BUFFALO, N.Y. (WIVB) – A teenager who was believed to be in trouble when police issued an AMBER Alert is now in trouble with the law.
Cassidy Geffert, 16, was never actually abducted and is now facing charges for taking a handgun. Greece Police say more charges could be filed.
The alert issued for Geffert rang on cell phones across Western New York and left many wondering how decisions are made to issue alerts like this.
AMBER Alert Criteria | Review the guidelines for when to send an AMBER Alert
Senator Patrick Gallivan says he doesn’t blame police for using the cell phone alert in this case, because he said it’s always better to err on the side of caution when someone’s life could be in danger.

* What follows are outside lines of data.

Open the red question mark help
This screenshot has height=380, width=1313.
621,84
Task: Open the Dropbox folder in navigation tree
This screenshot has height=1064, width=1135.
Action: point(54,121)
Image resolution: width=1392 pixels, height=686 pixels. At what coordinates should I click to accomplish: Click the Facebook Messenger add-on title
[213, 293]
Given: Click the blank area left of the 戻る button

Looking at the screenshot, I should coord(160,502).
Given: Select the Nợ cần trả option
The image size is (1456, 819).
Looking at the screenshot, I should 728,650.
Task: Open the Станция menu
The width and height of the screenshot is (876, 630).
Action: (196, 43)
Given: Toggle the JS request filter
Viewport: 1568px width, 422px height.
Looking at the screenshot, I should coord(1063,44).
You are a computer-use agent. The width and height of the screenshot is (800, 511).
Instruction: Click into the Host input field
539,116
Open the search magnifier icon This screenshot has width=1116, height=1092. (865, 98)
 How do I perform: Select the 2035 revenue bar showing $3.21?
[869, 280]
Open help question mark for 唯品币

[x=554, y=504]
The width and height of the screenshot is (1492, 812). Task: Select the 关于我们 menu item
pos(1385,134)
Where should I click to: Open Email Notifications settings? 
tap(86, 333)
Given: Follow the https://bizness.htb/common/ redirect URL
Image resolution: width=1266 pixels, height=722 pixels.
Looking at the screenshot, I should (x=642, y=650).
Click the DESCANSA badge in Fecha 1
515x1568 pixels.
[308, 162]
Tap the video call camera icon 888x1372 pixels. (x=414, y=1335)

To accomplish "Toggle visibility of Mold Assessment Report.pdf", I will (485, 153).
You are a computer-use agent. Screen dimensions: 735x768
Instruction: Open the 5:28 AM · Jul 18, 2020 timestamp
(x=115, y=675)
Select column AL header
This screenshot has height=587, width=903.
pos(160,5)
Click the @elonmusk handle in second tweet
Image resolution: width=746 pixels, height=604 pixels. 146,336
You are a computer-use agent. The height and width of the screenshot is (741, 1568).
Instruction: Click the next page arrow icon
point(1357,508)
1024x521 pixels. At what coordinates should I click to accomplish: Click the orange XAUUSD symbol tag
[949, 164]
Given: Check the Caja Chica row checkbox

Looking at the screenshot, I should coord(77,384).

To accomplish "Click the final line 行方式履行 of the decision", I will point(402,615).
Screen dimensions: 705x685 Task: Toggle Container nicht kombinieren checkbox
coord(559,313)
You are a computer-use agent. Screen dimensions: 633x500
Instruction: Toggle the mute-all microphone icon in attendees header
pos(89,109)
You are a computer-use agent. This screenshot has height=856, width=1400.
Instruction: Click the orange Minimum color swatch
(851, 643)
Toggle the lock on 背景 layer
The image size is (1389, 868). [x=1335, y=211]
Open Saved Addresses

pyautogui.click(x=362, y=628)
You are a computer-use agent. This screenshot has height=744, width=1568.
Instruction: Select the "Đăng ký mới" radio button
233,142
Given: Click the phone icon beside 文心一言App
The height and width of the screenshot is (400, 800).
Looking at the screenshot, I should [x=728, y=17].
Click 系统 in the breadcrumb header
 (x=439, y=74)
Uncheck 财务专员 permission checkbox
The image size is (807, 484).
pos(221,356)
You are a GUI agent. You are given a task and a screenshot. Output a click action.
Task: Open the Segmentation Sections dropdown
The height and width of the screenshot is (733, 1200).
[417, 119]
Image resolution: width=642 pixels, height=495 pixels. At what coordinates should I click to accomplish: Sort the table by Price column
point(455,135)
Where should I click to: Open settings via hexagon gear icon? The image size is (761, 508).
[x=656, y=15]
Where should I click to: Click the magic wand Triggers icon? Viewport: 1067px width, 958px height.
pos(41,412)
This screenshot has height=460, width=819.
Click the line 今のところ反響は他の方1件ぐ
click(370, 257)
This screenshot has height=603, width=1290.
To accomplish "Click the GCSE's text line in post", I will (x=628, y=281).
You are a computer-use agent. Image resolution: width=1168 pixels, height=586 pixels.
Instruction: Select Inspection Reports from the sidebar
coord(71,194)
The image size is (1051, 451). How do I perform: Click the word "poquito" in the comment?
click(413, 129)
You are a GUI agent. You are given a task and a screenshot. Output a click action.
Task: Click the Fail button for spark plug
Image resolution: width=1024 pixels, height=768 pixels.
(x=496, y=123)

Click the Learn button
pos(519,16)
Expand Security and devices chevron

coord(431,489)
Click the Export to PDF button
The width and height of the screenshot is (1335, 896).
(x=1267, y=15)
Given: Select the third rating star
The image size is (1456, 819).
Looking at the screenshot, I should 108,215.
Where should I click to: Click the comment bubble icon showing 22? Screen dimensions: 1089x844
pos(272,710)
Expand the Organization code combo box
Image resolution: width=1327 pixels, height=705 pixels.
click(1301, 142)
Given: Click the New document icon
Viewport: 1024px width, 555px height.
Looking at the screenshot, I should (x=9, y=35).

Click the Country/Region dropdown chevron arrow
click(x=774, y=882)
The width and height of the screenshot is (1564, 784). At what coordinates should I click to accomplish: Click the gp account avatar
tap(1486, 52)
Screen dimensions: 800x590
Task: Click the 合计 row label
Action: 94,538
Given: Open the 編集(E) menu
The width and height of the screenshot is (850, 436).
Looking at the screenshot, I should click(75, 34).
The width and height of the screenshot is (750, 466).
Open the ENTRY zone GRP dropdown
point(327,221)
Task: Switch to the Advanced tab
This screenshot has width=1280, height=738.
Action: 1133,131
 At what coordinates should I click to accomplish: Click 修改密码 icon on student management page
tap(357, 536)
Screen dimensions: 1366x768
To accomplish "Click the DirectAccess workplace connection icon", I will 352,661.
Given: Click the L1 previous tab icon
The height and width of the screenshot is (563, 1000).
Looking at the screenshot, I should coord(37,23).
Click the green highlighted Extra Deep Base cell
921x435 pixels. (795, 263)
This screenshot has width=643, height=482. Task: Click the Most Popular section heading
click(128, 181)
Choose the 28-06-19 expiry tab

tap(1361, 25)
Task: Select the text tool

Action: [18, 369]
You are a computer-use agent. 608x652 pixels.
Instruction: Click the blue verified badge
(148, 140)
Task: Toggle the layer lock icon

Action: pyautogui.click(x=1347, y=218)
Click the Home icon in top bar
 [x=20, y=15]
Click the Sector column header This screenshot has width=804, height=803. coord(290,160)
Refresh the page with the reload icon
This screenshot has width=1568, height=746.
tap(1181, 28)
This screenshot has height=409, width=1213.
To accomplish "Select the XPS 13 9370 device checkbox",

The system did help locate Geffert even though she wasn’t in danger. Greece Police Chief said there was no blood on the note like originally thought, and no ‘confirmed abduction’ the way it was reported on the AMBER Alert.
New York State Police in Albany put out the actual alert, but it’s still unclear what caused the erroneous information.
Gallivan said, “A concern of course is false reports. If you have too many of them, of course people don’t pay attention, like the boy who cried wolf and when there’s a time when someone is in need and its ignored it can lead to a tragedy.”
It’s still a mystery what went wrong in the communication process between the initial investigation and the actually AMBER Alert being sent out.
Time isn’t on investigators side. There’s only about a three-hour window to get information and then issue an alert before someone could be seriously hurt or killed.